アメリカにスティーヴン・ミルハウザーという小説家がいる。生まれは1943年で「最後のロマン派」の異名を持ち、耽美的・幻想的な作風で知られている。
その作品のスタイルは実験的なものを含めて多岐に渡るが、名詞・形容詞を駆使してディテールを執拗かつ精緻に表現する点で一貫している。「バーナム博物館」、「ナイフ投げ師」、「イン・ザ・ペニーアーケード」などの短編集では、役割を全うしたキャラクターや役目を終えたアイテムたちが生気を得て魔法の物語を繰り広げる。「エドウィン・マルハウス」では読者は主人公の幼児の脳内に、大人の自我と意識をもって入り込んでしまったような感覚に襲われる。トムとジェリーを彷彿させるアニメーションを、コマごとに即物的に描写した作品などは、類比する小説が見たらない。
「マーティン・ドレスラーの夢」は十九世紀の米国の若者の立身出世譚の形式をとりながら、主人公(の妄想)とともに、意思をもって増殖成長していくメトロポリスと摩天楼の驚異的な描写が圧巻である。長らく東京の隅々まで都市散策を楽しみとしているが、自宅で本書を開けば、十九世紀のニューヨークの街が時空を超えてここに現出する。
単に固有名詞の羅列に惑わされているのだと、冷静なる賢者は一笑するところかもしれない。マーチンが最後に建てたグランド・コスモに仕掛けた一大スペクタクルの様子は、手間をかけた最新娯楽映画の一場面をことばで描写したようだ。脳内で言葉から映像に変換すれば、これも眼福というほかにはない。

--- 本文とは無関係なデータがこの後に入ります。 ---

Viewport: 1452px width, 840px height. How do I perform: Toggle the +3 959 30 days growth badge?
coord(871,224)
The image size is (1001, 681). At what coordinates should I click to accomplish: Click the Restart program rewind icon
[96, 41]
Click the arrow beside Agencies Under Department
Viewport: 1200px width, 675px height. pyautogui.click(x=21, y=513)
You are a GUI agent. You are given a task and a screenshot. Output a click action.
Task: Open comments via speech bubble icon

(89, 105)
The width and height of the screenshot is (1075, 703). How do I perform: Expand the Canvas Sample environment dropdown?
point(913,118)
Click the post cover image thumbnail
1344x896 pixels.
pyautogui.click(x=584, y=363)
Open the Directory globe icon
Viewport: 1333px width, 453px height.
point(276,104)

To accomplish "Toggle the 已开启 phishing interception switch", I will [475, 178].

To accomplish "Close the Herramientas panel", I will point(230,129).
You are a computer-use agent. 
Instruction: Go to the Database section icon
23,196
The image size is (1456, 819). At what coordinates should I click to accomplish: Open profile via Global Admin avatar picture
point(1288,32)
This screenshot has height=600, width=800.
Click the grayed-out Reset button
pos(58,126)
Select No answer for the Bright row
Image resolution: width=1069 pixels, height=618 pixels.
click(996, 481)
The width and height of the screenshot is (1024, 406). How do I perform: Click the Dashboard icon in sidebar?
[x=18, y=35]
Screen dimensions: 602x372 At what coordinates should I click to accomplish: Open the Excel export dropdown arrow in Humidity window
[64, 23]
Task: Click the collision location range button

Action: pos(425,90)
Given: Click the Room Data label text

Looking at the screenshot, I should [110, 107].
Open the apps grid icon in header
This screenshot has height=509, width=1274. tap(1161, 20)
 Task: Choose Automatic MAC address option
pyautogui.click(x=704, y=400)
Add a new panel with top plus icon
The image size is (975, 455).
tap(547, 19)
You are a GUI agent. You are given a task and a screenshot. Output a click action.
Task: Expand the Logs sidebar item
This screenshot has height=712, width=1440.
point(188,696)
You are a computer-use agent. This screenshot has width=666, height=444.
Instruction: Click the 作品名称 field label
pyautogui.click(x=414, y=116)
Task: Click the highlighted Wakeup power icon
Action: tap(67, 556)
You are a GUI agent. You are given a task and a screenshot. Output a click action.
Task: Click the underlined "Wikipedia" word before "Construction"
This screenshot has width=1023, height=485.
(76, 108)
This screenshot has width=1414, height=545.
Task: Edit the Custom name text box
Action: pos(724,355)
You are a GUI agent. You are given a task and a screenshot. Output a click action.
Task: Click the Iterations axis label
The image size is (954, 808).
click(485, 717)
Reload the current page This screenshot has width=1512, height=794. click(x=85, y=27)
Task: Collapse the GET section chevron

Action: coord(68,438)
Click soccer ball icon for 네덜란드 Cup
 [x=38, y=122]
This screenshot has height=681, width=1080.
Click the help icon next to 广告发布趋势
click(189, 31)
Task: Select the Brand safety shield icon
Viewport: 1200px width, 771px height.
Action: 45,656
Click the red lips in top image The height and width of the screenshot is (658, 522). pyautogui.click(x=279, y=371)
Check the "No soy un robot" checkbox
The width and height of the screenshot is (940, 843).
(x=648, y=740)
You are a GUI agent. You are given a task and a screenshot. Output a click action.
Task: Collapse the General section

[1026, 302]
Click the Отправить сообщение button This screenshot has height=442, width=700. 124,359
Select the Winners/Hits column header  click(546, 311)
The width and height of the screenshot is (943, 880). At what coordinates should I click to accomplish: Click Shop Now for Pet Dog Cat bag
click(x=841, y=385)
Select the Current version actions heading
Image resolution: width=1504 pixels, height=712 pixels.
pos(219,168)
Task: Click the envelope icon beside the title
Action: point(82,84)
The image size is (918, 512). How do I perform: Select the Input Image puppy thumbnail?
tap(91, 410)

まだ描写は続くが引用はここでやめておこう。二十一世紀にあっては、世界に十九世紀以上にモノがあふれ、情報が消費されていくが、その状況・様子は正当には描写・記録されていないのではないかとも考えてしまう。ロマン派としては破滅、破綻、邪悪なものが少なく、アメリカの青年期ともいえる時代をある種の爽やかさをもって描いているが、ロマン主義には欠かせない破綻の結末もちゃんと用意してある。ここでは書かないでおく。